Sinkende Nachfrage in Europa Kölner Ford-Werke beantragen Kurzarbeit

Bis Oktober sollen die Bänder bei Ford in Köln an mehreren Tagen stillstehen - 4000 der insgesamt 17.000 Beschäftigten sind betroffen. Als Grund für die Sparmaßnahmen nennt das Unternehmen die schlechten Verkäufe in Südeuropa. Den Betroffenen verspricht der Autobauer Unterstützung.

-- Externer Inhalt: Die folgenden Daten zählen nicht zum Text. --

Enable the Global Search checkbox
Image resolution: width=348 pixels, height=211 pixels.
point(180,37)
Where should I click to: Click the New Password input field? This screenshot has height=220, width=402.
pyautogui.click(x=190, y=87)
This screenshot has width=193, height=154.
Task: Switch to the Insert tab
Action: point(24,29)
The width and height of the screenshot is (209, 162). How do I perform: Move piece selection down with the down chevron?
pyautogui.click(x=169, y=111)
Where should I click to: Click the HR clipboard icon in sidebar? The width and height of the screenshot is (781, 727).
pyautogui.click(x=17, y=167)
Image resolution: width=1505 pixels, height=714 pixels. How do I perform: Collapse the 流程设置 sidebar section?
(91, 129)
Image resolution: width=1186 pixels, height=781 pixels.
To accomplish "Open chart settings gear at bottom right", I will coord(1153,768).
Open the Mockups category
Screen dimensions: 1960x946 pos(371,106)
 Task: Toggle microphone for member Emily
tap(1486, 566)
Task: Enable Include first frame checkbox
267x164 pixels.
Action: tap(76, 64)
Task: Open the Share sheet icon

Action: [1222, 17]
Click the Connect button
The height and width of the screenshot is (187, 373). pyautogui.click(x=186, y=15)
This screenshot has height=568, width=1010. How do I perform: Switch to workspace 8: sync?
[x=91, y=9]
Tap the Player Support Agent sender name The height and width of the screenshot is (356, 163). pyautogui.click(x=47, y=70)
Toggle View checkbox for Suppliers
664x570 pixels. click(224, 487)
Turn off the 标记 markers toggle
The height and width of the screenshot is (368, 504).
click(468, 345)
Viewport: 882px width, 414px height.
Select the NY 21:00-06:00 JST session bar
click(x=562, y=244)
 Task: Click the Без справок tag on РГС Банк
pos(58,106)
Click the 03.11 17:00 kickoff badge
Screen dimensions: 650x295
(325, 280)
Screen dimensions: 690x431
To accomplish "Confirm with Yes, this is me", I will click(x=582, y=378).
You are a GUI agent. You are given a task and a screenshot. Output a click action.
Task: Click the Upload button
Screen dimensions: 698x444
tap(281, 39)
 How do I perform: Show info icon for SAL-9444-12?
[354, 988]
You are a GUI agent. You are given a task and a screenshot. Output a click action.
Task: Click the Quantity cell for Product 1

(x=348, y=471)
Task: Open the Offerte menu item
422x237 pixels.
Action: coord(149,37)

Den Beschäftigten der Kölner Ford-Werke droht schon von kommenden Monat an die Kurzarbeit. Ein entsprechender Antrag würde in Kürze bei der Bundesagentur für Arbeit eingereicht, sagte ein Unternehmenssprecher. Rund 4000 Mitarbeiter in der Produktion seien von der Kurzarbeit betroffen. Sie sollen zusätzlich zum staatlichen Kurzarbeitergeld einen Zuschuss von Ford erhalten.

Die Fahrzeugproduktion solle bis Oktober an mehreren Tagen ruhen. An wievielen genau, stehe aber noch nicht fest. Klar sei bislang lediglich, dass die Bänder bis zum Beginn der Sommerferien Mitte Juli an acht Tagen stillstehen sollten, sagte der Sprecher.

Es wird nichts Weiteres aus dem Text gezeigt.